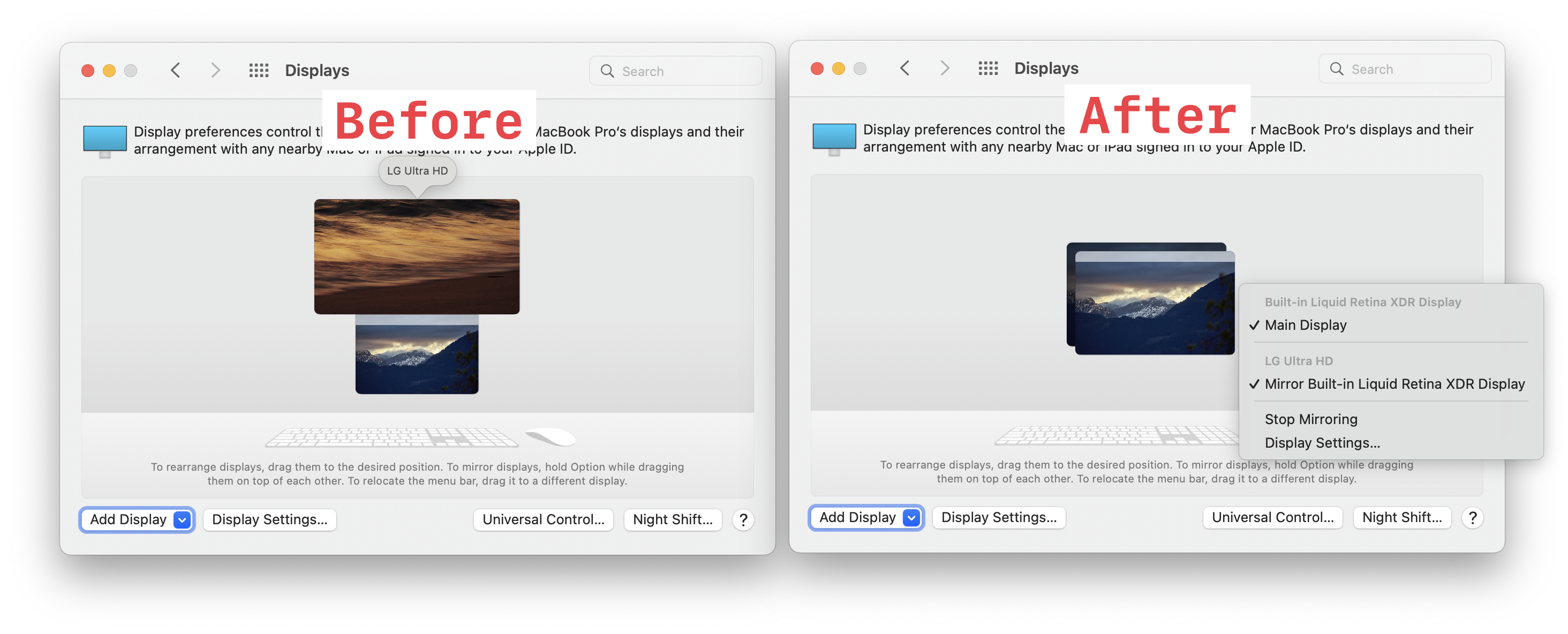The image size is (1568, 634).
Task: Click the keyboard illustration below the displays
Action: (391, 438)
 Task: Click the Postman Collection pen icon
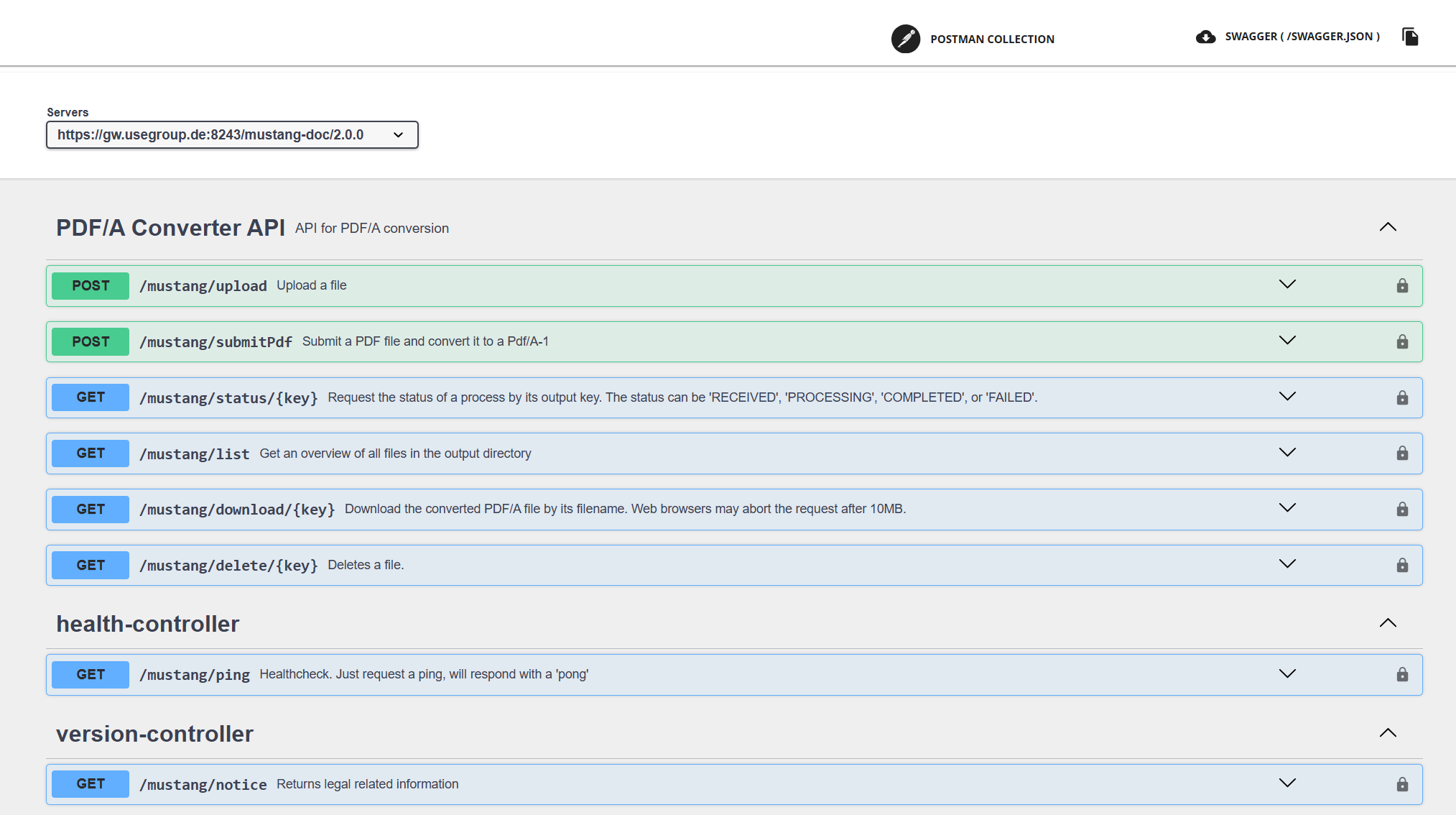[x=906, y=39]
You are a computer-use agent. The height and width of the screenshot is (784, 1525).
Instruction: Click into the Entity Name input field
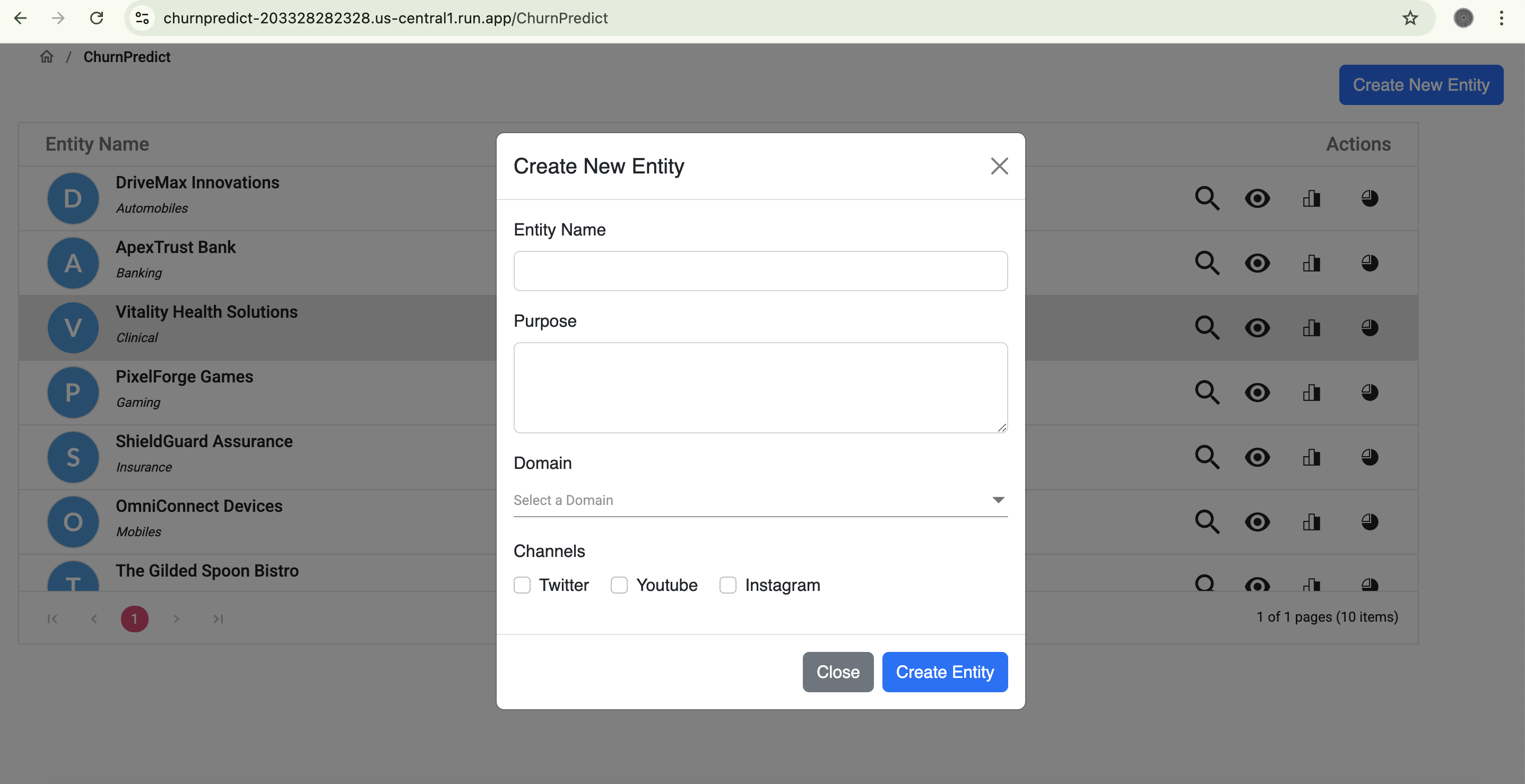(760, 271)
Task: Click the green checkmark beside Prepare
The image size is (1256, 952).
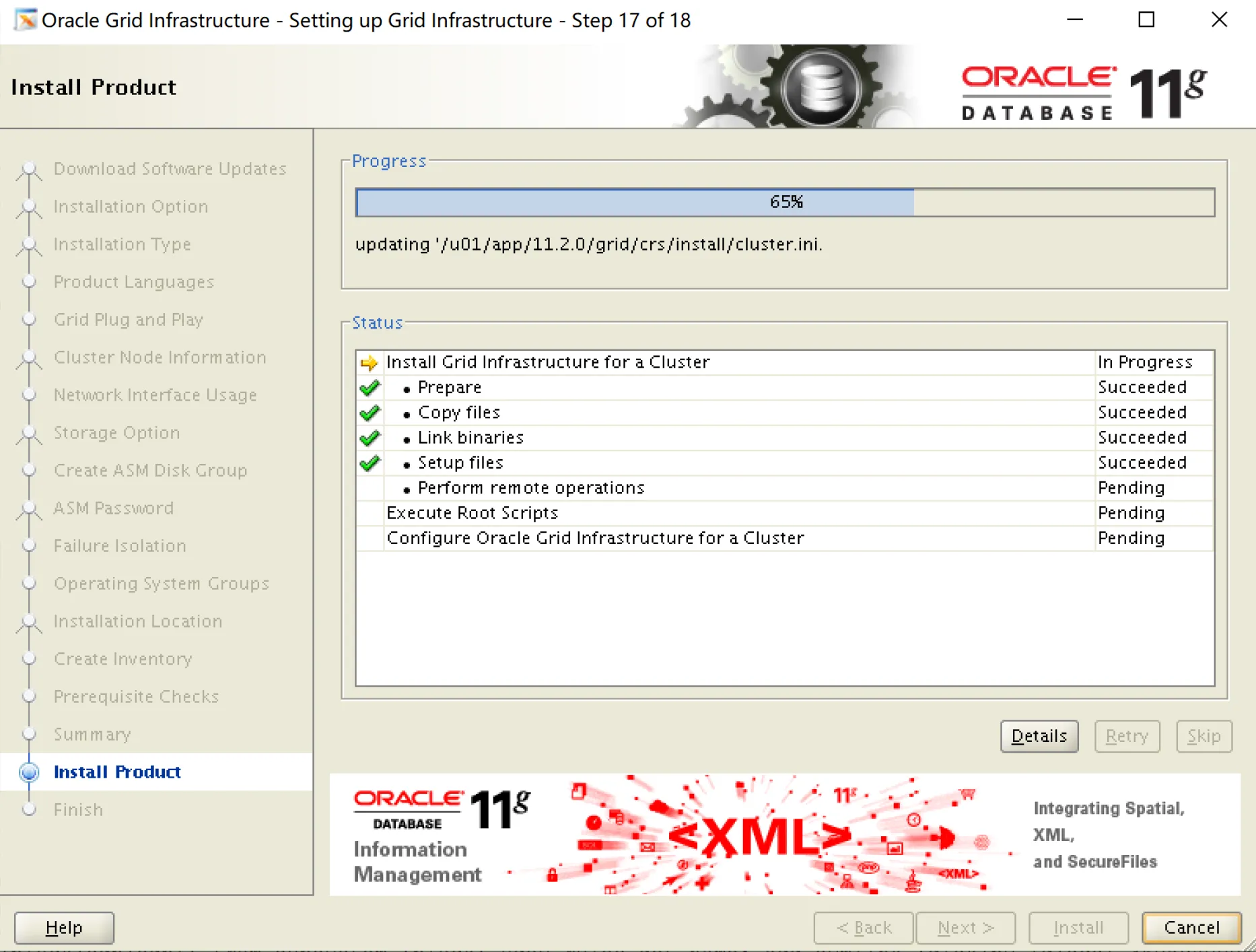Action: pyautogui.click(x=369, y=387)
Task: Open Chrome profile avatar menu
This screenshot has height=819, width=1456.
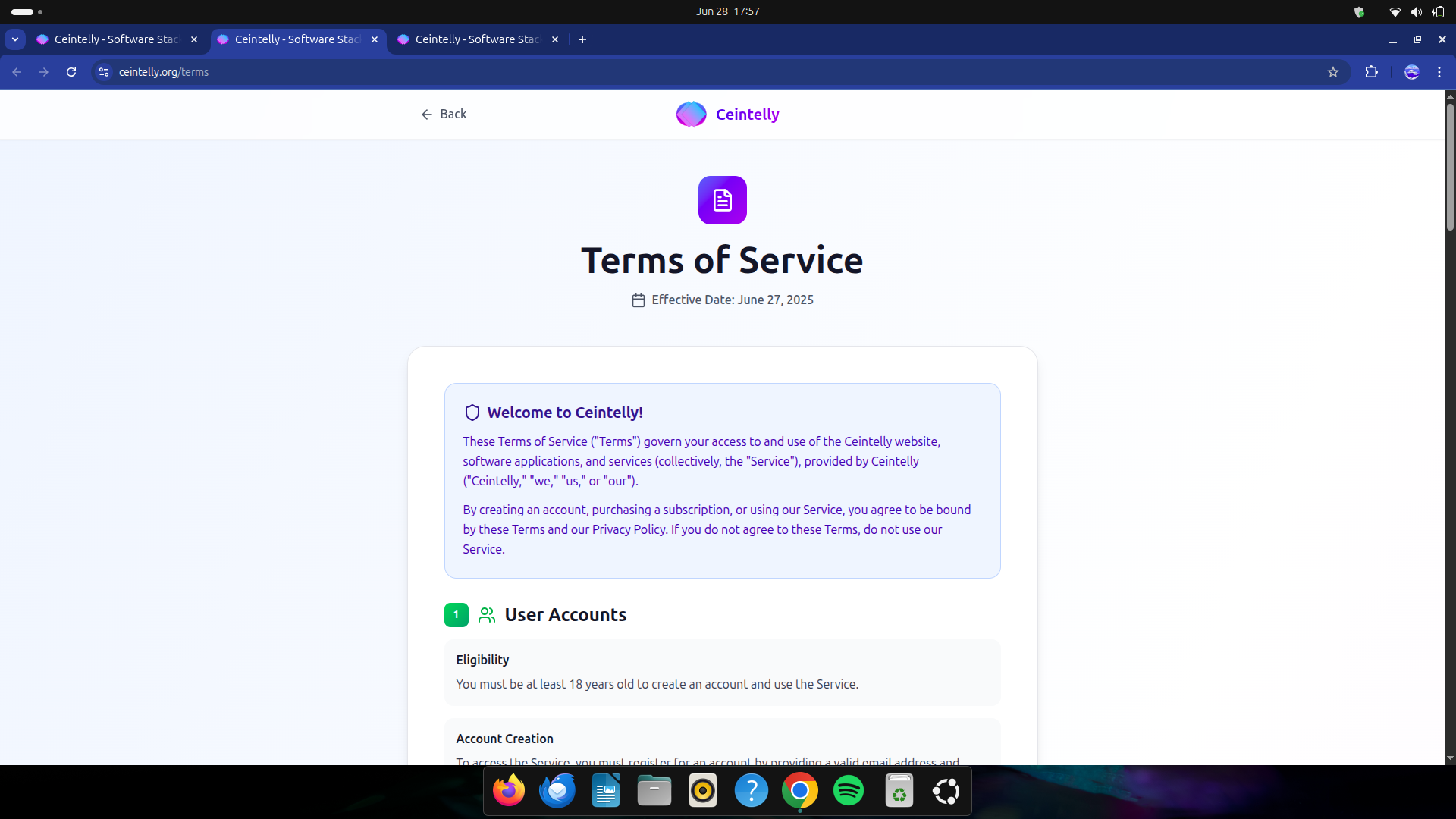Action: click(x=1411, y=72)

▶ _WORK INSTRUCTION_
Output exactly, and with no pictures, the lines from the line that holds "You are a computer-use" through the last line of the listing above.

▶ _OUTPUT FOR THIS EXERCISE_
You are a computer-use agent. The height and width of the screenshot is (784, 1525).
Instruction: Click into the Entity Name input field
(760, 271)
Task: Click the green checkmark beside Prepare
The image size is (1256, 952).
Action: pyautogui.click(x=369, y=387)
Task: Open Chrome profile avatar menu
This screenshot has height=819, width=1456.
Action: click(x=1411, y=72)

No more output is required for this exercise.